1/2 c butter
2 c white chocolate chips
2 large eggs
1/2 c sugar
1 c flour
1/2 tsp salt
1 tsp almond extract
1/2 c raspberry jam
1/4-1/2 c sliced almonds
Heat oven to 325.
Grease and flour 9-in square pan. Cover bottom with parchment paper.
Melt butter in small saucepan over low heat. Remove from heat.
Add 1 c white chocolate chips. Let stand--do not stir.
Beat eggs until foamy. Gradually add sugar, beating at high speed til lemon-colored.
Stir in white chocolate chip mixture.
Add flour, salt and almond extract; mix on low til just combined.
Spread half batter in greased and floured pan.
Bake 15 to 20 min,til light golden brown.
Stir remaining 1 c white chocolate chips into remaining half of batter; set aside.
Melt spreadable fruit in small saucepan over low heat.

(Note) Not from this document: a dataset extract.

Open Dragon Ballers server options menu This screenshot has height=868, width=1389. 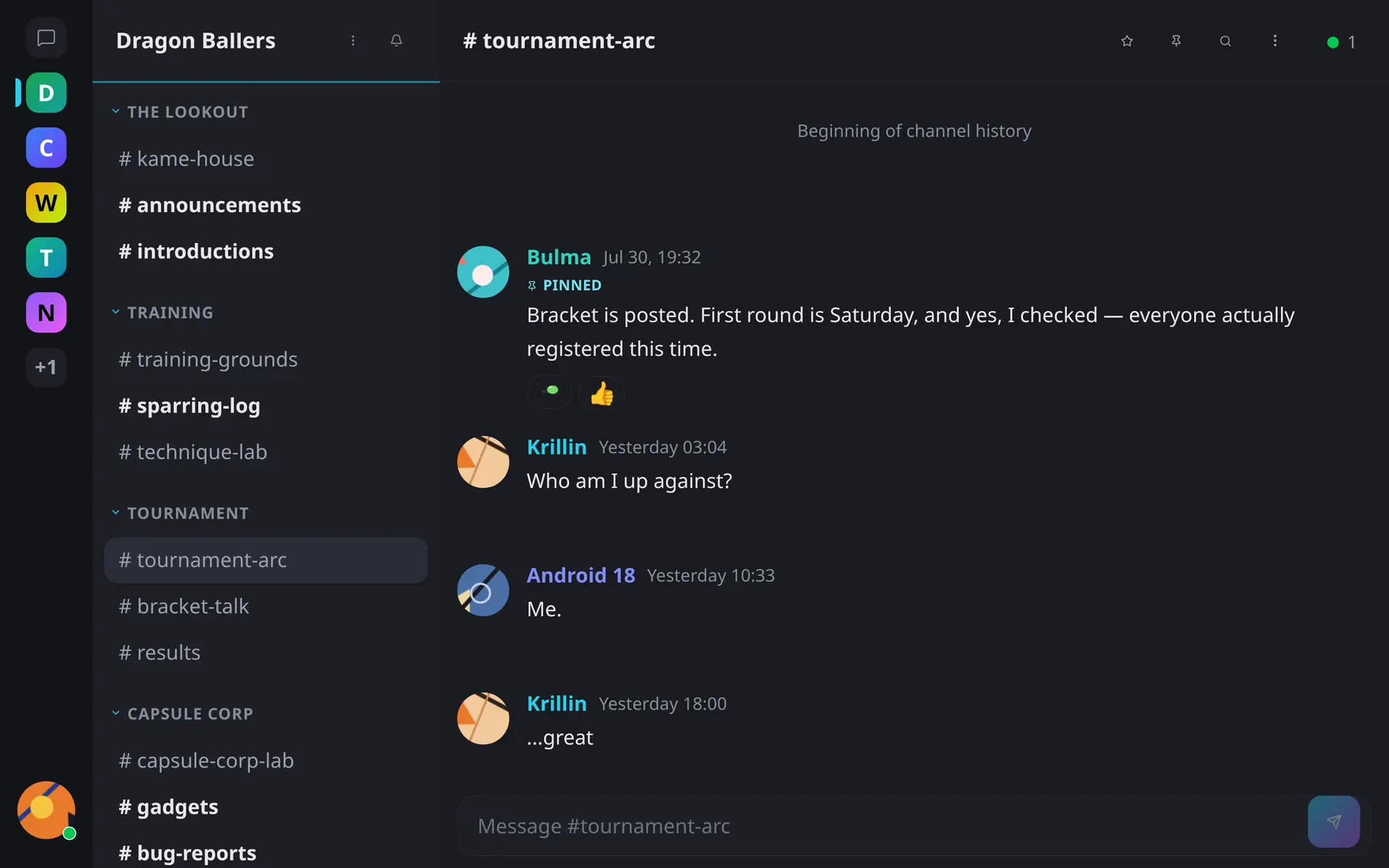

Spread evenly over warm, partially baked crust.
Gently spoon teaspoonfuls of remaining batter over fruit spread.(caution--if you try to spread batter around too much you will stir up the fruit layer)
Sprinkle with almonds.
Return to oven and bake an additional 25 to 35 min,til toothpick comes out clean.
Cool completely. Carefully invert pan on cutting board. Remove parchment paper and trim off all edges with serrated knife.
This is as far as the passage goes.